- _Action item_
Read the lines below, and copy any that contain the string "computer".

Stored data
=== Begin Enclosure ===
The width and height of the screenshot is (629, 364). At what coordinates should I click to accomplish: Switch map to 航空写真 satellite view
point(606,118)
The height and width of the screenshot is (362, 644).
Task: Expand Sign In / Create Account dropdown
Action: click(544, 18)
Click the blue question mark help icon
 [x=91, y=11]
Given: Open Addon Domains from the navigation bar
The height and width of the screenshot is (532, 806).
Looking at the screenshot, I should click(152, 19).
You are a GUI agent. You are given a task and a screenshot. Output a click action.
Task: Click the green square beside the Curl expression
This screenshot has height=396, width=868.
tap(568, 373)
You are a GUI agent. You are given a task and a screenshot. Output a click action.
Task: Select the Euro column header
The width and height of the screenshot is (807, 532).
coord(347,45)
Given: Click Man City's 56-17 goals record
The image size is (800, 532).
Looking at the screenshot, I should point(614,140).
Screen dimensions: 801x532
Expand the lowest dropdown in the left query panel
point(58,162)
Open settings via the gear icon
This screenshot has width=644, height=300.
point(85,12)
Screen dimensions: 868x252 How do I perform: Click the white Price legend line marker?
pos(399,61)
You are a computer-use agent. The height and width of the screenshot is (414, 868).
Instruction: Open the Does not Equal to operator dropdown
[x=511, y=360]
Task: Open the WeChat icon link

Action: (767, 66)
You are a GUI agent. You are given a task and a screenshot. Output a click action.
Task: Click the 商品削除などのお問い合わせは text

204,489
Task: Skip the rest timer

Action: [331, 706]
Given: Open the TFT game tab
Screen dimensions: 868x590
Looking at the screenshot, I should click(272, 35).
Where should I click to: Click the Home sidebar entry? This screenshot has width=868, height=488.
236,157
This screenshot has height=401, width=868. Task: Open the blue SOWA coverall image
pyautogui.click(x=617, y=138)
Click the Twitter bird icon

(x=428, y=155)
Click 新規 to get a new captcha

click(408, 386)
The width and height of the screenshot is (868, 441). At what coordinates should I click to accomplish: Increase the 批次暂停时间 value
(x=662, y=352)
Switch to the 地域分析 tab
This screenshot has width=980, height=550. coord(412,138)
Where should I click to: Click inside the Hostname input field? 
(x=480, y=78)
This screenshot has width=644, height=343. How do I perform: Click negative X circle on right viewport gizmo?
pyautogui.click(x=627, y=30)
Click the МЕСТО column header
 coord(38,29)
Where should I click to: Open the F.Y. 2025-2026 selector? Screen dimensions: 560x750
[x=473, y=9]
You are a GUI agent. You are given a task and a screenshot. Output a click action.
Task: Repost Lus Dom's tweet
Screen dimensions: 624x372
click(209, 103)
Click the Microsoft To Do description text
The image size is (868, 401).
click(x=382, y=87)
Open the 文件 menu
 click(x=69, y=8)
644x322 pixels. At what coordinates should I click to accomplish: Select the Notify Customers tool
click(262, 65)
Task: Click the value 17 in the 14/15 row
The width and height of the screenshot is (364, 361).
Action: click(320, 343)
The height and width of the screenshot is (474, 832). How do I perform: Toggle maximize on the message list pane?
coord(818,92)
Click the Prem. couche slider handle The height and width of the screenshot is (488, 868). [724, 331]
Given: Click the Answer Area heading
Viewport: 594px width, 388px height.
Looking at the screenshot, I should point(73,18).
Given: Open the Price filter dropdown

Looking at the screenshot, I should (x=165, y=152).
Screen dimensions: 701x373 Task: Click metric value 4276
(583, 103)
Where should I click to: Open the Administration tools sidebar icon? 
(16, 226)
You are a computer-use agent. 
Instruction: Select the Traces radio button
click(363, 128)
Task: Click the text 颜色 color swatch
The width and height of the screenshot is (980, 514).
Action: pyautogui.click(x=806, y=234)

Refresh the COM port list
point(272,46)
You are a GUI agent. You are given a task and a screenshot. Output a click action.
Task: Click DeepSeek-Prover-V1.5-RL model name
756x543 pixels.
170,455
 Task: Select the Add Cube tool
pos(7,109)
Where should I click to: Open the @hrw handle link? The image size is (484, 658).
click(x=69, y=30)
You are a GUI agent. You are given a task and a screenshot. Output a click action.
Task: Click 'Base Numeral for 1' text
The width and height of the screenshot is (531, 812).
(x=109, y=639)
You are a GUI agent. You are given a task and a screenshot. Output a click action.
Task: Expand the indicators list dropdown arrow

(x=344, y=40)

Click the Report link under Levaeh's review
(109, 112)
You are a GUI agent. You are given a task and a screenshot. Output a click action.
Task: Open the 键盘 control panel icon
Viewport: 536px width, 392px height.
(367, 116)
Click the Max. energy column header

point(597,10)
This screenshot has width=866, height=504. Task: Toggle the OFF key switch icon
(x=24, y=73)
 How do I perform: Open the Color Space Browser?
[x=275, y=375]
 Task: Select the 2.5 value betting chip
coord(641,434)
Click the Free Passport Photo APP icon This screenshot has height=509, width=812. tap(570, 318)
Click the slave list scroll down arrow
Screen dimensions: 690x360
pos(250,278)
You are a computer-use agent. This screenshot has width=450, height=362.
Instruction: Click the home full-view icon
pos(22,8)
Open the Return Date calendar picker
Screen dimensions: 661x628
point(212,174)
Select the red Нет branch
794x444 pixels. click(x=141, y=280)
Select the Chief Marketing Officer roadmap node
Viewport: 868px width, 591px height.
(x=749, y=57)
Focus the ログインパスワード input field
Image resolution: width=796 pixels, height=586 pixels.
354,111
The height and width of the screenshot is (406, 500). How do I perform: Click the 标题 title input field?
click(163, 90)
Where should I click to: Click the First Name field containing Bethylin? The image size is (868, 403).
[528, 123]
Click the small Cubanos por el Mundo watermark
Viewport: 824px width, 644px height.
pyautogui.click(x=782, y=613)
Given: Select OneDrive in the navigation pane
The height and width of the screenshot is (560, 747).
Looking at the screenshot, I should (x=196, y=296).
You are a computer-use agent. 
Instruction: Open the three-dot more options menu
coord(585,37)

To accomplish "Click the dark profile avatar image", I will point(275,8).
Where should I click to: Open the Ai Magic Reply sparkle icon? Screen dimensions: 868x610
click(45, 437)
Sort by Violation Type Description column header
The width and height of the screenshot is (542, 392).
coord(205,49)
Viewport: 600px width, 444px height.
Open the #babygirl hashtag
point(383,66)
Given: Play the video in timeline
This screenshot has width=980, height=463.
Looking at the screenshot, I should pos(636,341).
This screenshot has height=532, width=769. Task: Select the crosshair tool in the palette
=== End Enclosure ===
- _Problem solution_
You are a computer-use agent. The height and width of the screenshot is (414, 868).
You are a computer-use agent. 
You are a computer-use agent. This screenshot has width=450, height=362.
You are a computer-use agent. 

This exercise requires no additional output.